— begin Extract provided —

Periodically, I (like all the rest of you, probably), get annoying forwards (a "lesser-evil" kind of spam?) in my email inbox. I've noticed that it's usually the same small handful of acquaintances who generate about 80% of it, but aside from that, I got to wondering about the demographics of forwarding.

Most forwards are annoying because they take time to delete, and they tend to be recycled over and over and over. I generally only go to the trouble of responding to those Dire! Warning! forwards. You know the ones: they tell you not to do some obscure thing because some horrible fate will befall you if you do. (I'm not counting the "forward this message on to 10 people or you'll have bad luck for a year" rubbish. I mean the scams about the fake cops who will shoot and rob you if you pull over, or the kidney-stealing ring, or some offshore area code that will charge you $12,000 per minute if you call into it, etc.)

I think that most people who forward these messages around to their friends and family mean well, but they just haven't learned to be skeptical yet and they either don't know about Snopes and Hoaxbusters, or they don't know how to use them.

— end Extract provided —

Written problem a: In the listing, swap "team name" for "team label" in the lines from the one with "Click the 梅州客家 team name" to the one with "click(172, 594)", changing nothing else. Return only those lines, without the pictures.
The email forwards text and the listing that comes next were taken from separate sources.

— begin Given records —

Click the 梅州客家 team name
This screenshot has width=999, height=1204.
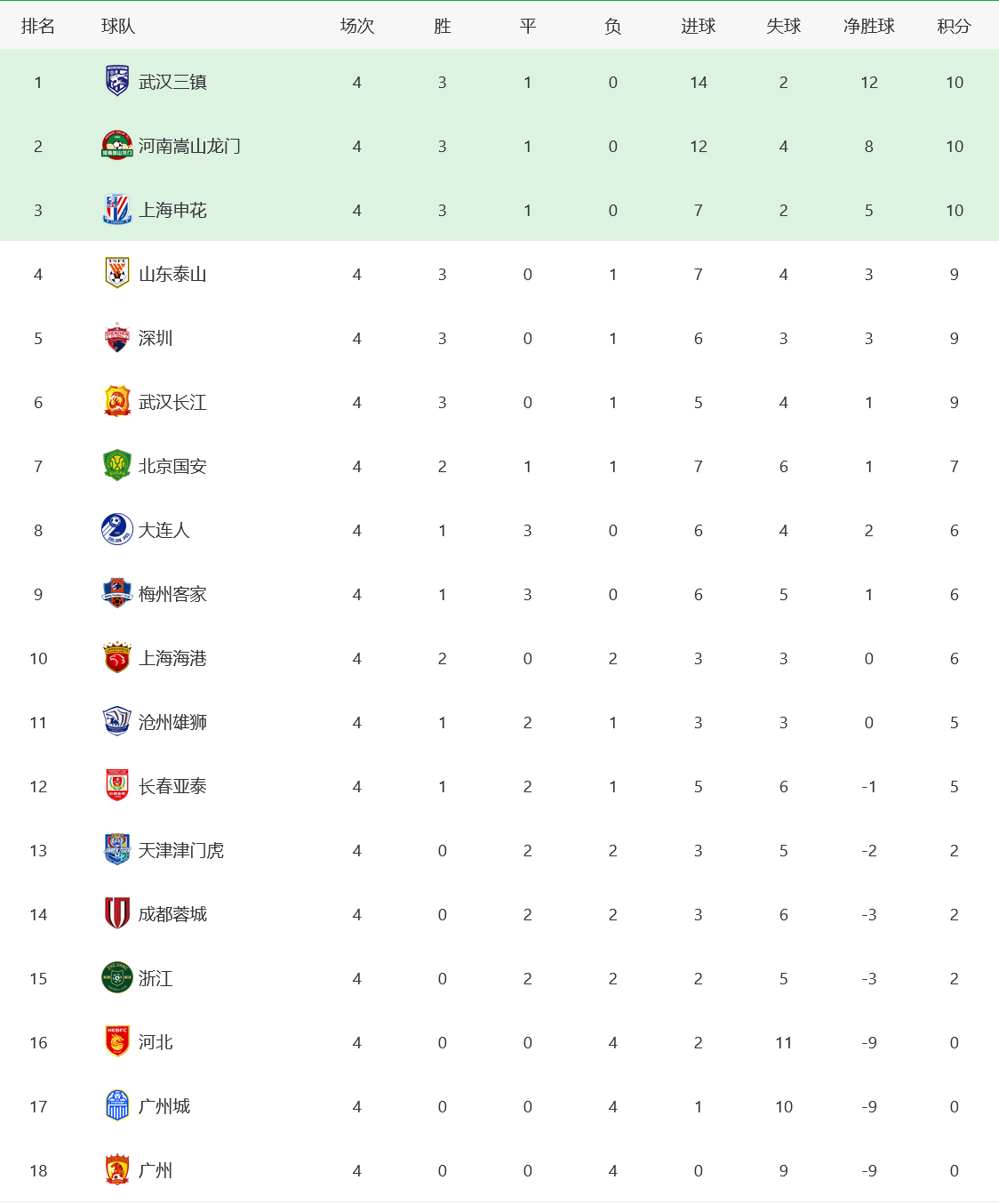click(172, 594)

— end Given records —
— begin Given records —

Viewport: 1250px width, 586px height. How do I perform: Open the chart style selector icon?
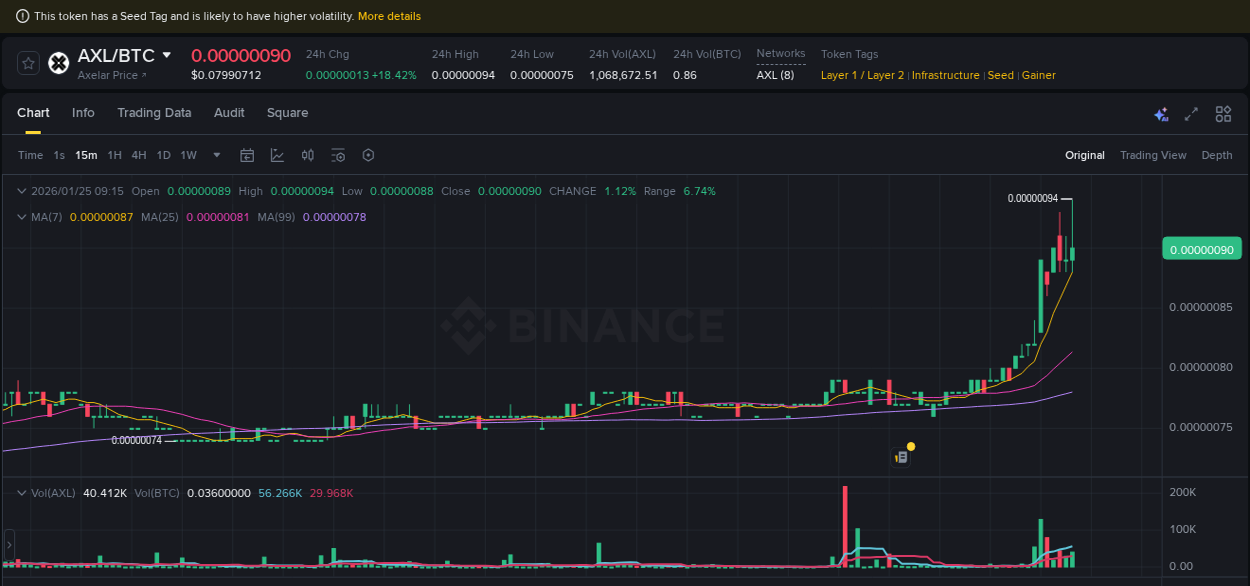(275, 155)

— end Given records —
— begin Given records —

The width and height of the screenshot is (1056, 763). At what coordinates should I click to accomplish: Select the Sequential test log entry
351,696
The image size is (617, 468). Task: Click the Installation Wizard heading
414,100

— end Given records —

Written problem b: According to the email forwards text, why are most forwards annoying?

Written solution a:
Click the 梅州客家 team label
This screenshot has width=999, height=1204.
click(172, 594)

Written solution b: Most forwards are annoying because they take time to delete. They also tend to be recycled over and over.